Apache HAWQPivotal ported their massively parallel processing (MPP) database Greenplum to Hadoop and made it open source as an incubating project at Apache, called Apache HAWQ. This bring together full ANSI SQL with MPP capabilities and Hadoop integration.

The integration in an existing Hadoop installation is easy, as you can integrate all existing data via external tables. This is done using the pxf API to query external data. This API is customizable, but already brings the most used formats ready made. These include:

To access and store small amounts of data Apache HAWQ has an interface called gpfdist. This enables you to store data outside of your HDFS and still access it within HAWQ to join with the data stored in HDFS. This is especially handy, when you need small tables for dimension or mapping data in Apache HAWQ. This data will then not use a whole block of your HDFS, that is mostly empty.

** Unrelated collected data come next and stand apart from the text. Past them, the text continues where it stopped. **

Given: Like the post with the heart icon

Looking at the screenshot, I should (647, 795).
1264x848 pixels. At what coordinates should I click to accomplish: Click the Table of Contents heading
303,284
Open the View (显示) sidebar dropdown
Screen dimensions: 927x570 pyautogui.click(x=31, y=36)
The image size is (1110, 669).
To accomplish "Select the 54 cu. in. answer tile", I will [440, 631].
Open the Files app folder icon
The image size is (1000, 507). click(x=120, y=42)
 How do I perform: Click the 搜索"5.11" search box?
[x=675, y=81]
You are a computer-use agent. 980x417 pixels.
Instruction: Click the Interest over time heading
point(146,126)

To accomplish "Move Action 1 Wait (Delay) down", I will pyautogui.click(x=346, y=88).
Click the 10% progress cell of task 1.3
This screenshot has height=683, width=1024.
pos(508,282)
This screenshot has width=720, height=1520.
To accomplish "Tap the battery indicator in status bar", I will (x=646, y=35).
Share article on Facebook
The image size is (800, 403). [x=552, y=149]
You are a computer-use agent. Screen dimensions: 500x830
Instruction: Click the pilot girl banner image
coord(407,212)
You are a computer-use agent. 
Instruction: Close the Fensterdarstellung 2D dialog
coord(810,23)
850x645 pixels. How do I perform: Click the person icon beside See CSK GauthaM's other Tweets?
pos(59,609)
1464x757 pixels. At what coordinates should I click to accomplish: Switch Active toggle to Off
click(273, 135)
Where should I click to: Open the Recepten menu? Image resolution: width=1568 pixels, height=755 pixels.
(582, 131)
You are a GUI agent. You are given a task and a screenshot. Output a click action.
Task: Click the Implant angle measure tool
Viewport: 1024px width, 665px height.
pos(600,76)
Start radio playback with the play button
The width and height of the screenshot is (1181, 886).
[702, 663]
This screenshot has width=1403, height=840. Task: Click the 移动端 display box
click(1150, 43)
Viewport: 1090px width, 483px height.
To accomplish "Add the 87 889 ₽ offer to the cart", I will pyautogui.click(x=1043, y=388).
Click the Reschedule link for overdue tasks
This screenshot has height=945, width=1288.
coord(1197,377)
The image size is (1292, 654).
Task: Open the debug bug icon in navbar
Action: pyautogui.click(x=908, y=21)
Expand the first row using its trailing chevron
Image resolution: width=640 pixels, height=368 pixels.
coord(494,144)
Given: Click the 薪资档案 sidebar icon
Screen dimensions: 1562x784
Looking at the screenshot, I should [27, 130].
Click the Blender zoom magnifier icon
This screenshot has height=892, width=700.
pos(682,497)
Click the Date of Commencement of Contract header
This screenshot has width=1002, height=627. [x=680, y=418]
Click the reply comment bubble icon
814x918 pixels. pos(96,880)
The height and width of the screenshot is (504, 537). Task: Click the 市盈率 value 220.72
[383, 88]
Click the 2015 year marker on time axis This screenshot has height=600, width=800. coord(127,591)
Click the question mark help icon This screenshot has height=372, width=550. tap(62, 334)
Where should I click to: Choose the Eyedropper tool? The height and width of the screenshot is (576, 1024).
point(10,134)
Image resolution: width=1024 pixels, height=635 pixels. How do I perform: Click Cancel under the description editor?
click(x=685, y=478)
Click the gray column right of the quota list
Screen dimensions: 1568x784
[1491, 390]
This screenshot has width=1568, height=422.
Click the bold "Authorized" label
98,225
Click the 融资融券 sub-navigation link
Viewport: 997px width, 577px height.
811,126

Apache HAWQ even come integrated with MADlib, also an Apache incubating product, developed by Pivotal. MADlib is a Machine Learning framework, based on SQL. So moving data between different tools for analysing it, is not need anymore. If you have stored your data in Apache HAWQ, you can mine it in the database directly and don’t have to export it, e.g. to a Spark client or tools like Knime or RapidMiner.

MADlib algorithms

MADLib comes with algorithms in the following categories:

  • Classification
  • Regression
  • Clustering
  • Topic Modelling
  • Assocition Rule Mining
  • Descriptive Statistics

By using HAWQ you even can leverage tools like Tableau with real time database connections, which was not satisfactory so far when you used Hive.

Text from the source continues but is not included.